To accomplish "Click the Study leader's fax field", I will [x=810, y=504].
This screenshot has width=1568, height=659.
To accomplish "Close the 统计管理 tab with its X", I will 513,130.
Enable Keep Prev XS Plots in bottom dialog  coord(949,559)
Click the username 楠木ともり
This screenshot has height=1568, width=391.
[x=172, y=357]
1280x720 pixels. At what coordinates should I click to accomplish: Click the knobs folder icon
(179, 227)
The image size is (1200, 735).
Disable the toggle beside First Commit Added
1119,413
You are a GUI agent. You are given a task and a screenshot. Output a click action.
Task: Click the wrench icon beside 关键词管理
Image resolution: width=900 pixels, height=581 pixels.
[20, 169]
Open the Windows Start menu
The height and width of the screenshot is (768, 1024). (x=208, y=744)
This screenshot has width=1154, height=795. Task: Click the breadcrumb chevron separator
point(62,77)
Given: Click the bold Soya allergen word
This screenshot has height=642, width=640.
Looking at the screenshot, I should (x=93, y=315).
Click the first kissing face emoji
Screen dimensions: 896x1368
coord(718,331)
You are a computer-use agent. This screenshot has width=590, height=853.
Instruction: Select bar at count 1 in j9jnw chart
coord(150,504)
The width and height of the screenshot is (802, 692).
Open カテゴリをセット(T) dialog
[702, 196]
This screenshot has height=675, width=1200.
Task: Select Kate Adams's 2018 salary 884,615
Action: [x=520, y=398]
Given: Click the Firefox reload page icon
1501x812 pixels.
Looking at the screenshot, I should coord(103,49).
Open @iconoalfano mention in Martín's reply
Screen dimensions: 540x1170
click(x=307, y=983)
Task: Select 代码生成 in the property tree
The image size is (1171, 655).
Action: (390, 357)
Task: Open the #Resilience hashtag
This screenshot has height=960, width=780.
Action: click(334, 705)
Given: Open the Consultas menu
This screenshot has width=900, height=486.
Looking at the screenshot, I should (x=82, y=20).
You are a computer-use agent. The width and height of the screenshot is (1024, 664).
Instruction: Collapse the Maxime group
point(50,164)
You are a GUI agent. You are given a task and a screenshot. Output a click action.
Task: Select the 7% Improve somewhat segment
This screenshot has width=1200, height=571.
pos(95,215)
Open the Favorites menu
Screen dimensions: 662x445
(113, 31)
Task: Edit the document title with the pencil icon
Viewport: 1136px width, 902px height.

→ Your assignment:
Transcribe the listing above exactly, including every line.

→ Answer for the task:
To accomplish "Click the Study leader's fax field", I will [x=810, y=504].
This screenshot has width=1568, height=659.
To accomplish "Close the 统计管理 tab with its X", I will 513,130.
Enable Keep Prev XS Plots in bottom dialog  coord(949,559)
Click the username 楠木ともり
This screenshot has height=1568, width=391.
[x=172, y=357]
1280x720 pixels. At what coordinates should I click to accomplish: Click the knobs folder icon
(179, 227)
The image size is (1200, 735).
Disable the toggle beside First Commit Added
1119,413
You are a GUI agent. You are given a task and a screenshot. Output a click action.
Task: Click the wrench icon beside 关键词管理
Image resolution: width=900 pixels, height=581 pixels.
[20, 169]
Open the Windows Start menu
The height and width of the screenshot is (768, 1024). (x=208, y=744)
This screenshot has width=1154, height=795. Task: Click the breadcrumb chevron separator
point(62,77)
Given: Click the bold Soya allergen word
This screenshot has height=642, width=640.
Looking at the screenshot, I should (x=93, y=315).
Click the first kissing face emoji
Screen dimensions: 896x1368
coord(718,331)
You are a computer-use agent. This screenshot has width=590, height=853.
Instruction: Select bar at count 1 in j9jnw chart
coord(150,504)
The width and height of the screenshot is (802, 692).
Open カテゴリをセット(T) dialog
[702, 196]
This screenshot has height=675, width=1200.
Task: Select Kate Adams's 2018 salary 884,615
Action: [x=520, y=398]
Given: Click the Firefox reload page icon
1501x812 pixels.
Looking at the screenshot, I should coord(103,49).
Open @iconoalfano mention in Martín's reply
Screen dimensions: 540x1170
click(x=307, y=983)
Task: Select 代码生成 in the property tree
The image size is (1171, 655).
Action: (390, 357)
Task: Open the #Resilience hashtag
This screenshot has height=960, width=780.
Action: click(334, 705)
Given: Open the Consultas menu
This screenshot has width=900, height=486.
Looking at the screenshot, I should (x=82, y=20).
You are a computer-use agent. The width and height of the screenshot is (1024, 664).
Instruction: Collapse the Maxime group
point(50,164)
You are a GUI agent. You are given a task and a screenshot. Output a click action.
Task: Select the 7% Improve somewhat segment
This screenshot has width=1200, height=571.
pos(95,215)
Open the Favorites menu
Screen dimensions: 662x445
(113, 31)
Task: Edit the document title with the pencil icon
Viewport: 1136px width, 902px height.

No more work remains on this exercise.